▶ _Source excerpt_:
○ ○ ○ ○ ○

Blackstone has named Dan Leiter head of international for Blackstone Credit & Insurance (BXCI), reporting to Gilles Dellaert, global head of BXCI. In this role, Leiter will lead the activity and expansion of BXCI in EMEA and APAC. Additionally, Michael Carruthers is appointed as European head of private credit, reporting to Leiter.
Leiter was previously global head of securitised products trading in Morgan Stanley’s fixed income division. Carruthers was previously co-cio for BXCI’s European and APAC private credit businesses, having joined the firm in 2006.
Meanwhile, structured finance lawyer Brian Maher has joined Paul Hastings as a partner in London. He joins from Weil, Gotshal & Manges, and brings team members Sophie Bainbridge and Emily Firmston with him to Paul Hastings.
Maher advises banks, credit funds and private equity firms on a broad range of structured finance matters, including all forms of securitisation and asset-based lending, CLOs and performing and non-performing loan portfolio acquisitions and financings. He is reunited on the Paul Hastings platform with former Weil structured finance colleague Shawn Kodes, who joined the firm in New York in April, alongside partner Matthew Nemeth (SCI 12 April).

○ ○ ○ ○ ○

▶ _Given material_:

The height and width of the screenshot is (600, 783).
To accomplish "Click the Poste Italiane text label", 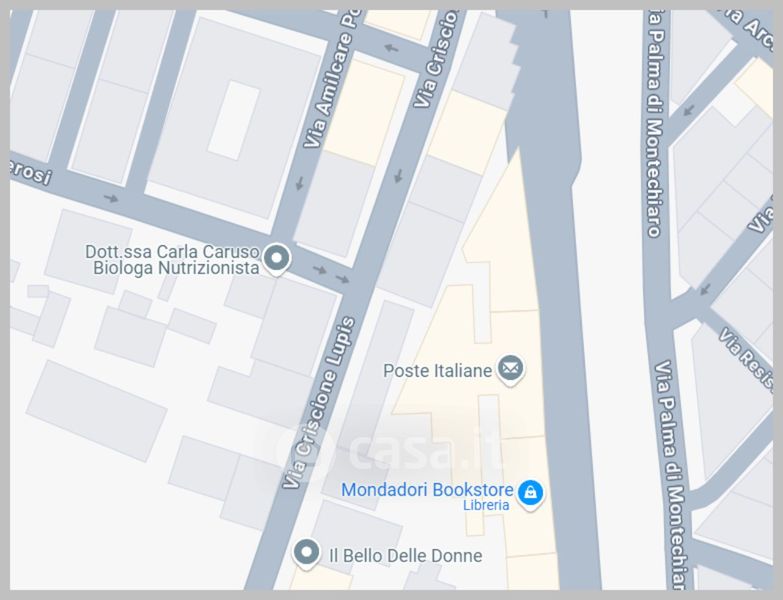I will (437, 371).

○ ○ ○ ○ ○

Continue the structured finance hiring news item on Blackstone Credit & Insurance and Paul Hastings, starting after its last sentence.

Bainbridge joins as of counsel at Paul Hastings after 10 years at Weil, while Firmstone joins as an associate having spent eight years at Weil.
Alex Martin has joined Milbank’s London office as a partner in its alternative investments practice. He brings with him a significant team, including Kristine Kozicki, who joins the firm as special counsel.
Martin’s practice focuses on CLOs and he represents a number of top-tier CLO managers, arrangers, credit funds and asset managers. He was previously a partner in Latham & Watkins’ structured finance and securitisation team, which he joined in September 2021. Before that, he worked at Weil, Gotshal & Manges and Allen & Overy.
Holland & Knight has hired Otterbourg P.C. asset-based lending specialist Nneoma Maduike as a partner based in New York. Maduike's experience focuses on secured and unsecured loan transactions, including ABF, cash flow and structured finance, syndicated and mezzanine financings, loan workouts and restructurings. She leaves her role as partner at Otterbourg after 10 years with the business, having previously worked at Troutman Sanders, Greenberg Traurig and DLA Piper.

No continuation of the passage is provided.